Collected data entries
== Segment start ==

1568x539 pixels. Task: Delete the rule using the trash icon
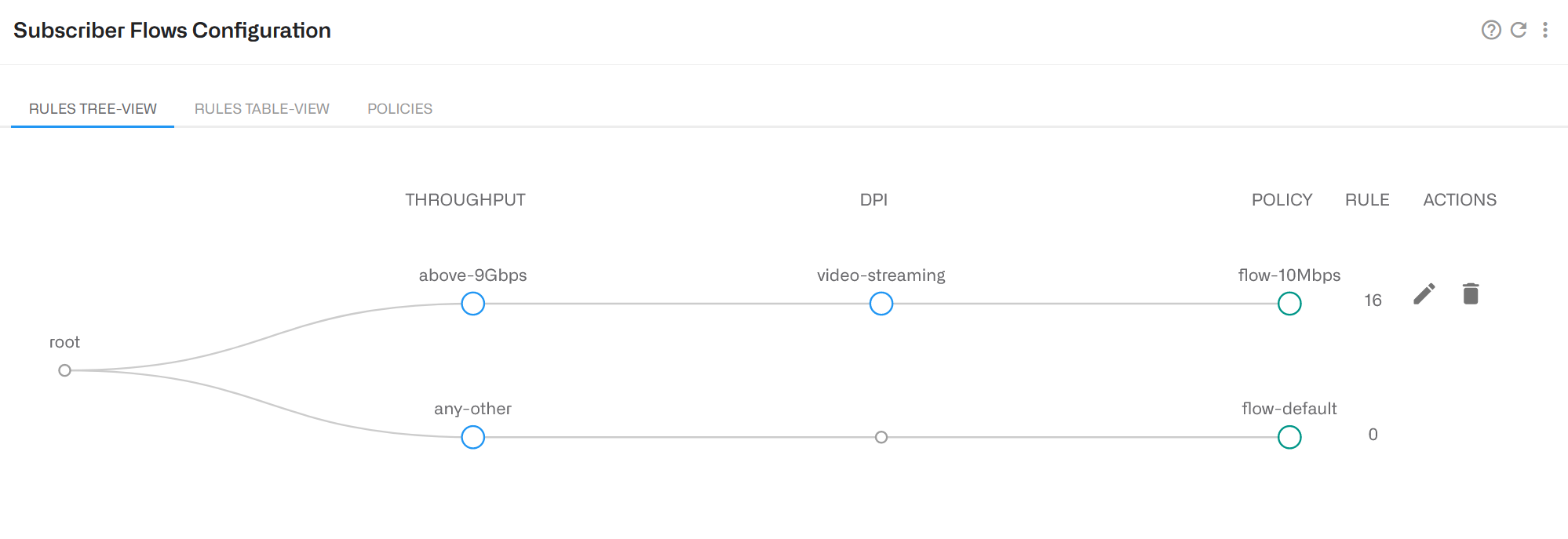click(x=1471, y=294)
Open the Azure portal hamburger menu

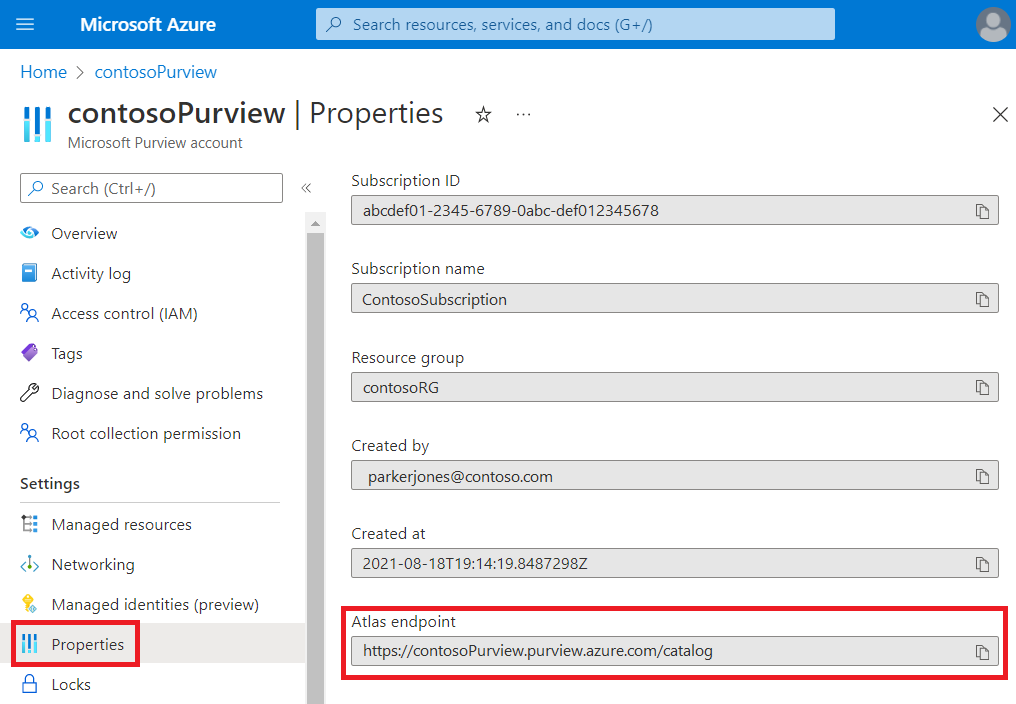24,24

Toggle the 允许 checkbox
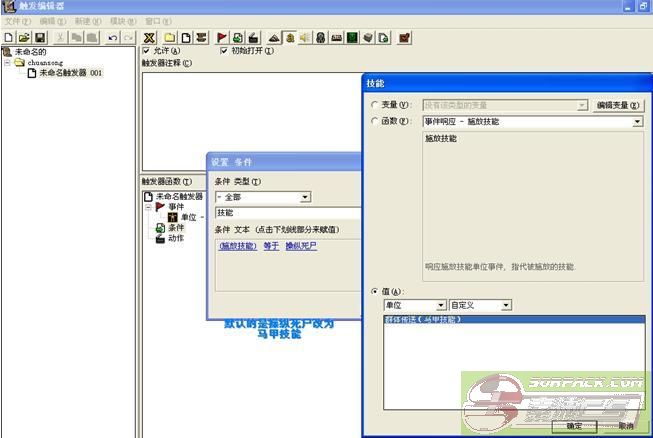[147, 51]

== Segment end ==

◆ **WHAT IS NEEDED**: Skipping every picture, reproduce the records word for word.

◆ **RESULT OF THE EXERCISE**:
1568x539 pixels. Task: Delete the rule using the trash icon
click(x=1471, y=294)
Open the Azure portal hamburger menu

24,24

Toggle the 允许 checkbox
[147, 51]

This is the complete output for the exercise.